| Data items |

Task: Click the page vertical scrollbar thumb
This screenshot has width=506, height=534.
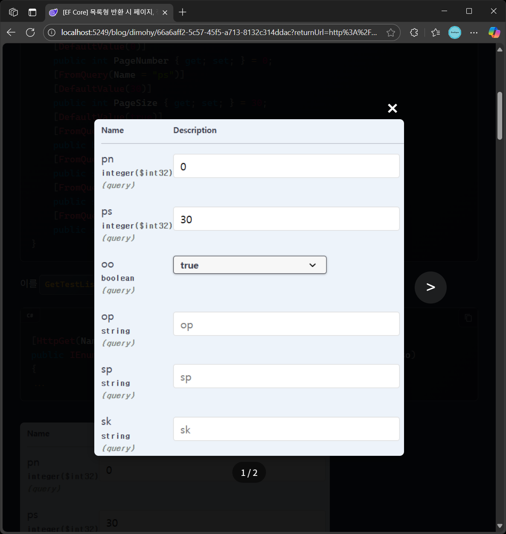Action: coord(500,115)
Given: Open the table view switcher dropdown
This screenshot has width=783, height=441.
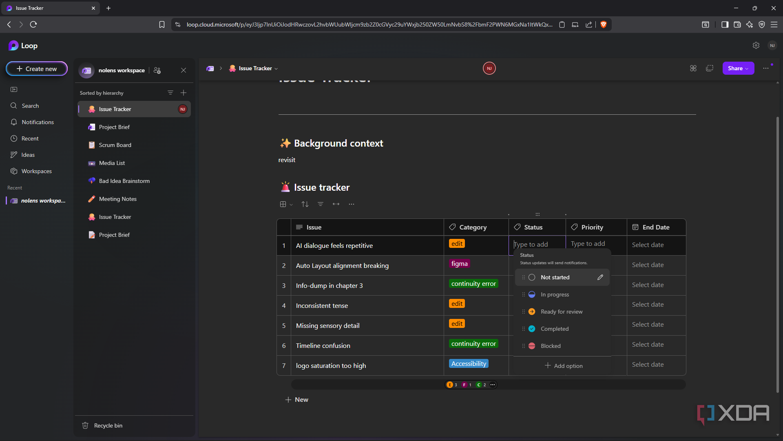Looking at the screenshot, I should [x=286, y=204].
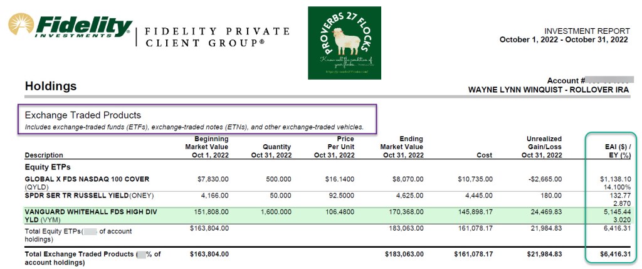The image size is (642, 269).
Task: Select the GLOBAL X FDS NASDAQ 100 COVER row
Action: coord(87,179)
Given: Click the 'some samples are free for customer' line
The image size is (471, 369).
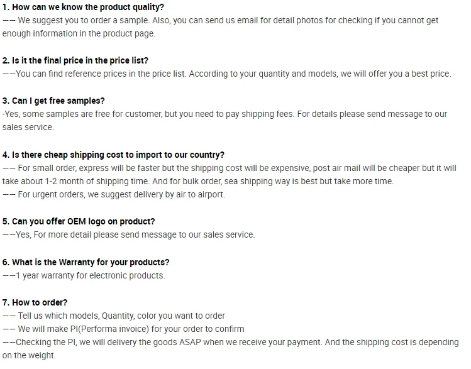Looking at the screenshot, I should tap(224, 114).
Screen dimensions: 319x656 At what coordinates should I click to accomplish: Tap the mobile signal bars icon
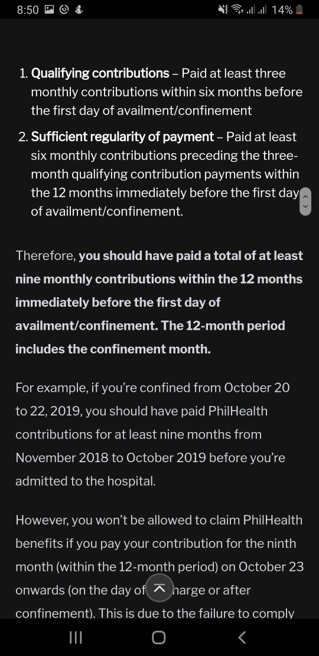pos(256,10)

| Task directions |
Take every line above carrying "Given" and return it.

| Reply |
Given: Open the table view switcher dropdown
Given: Click the 'some samples are free for customer' line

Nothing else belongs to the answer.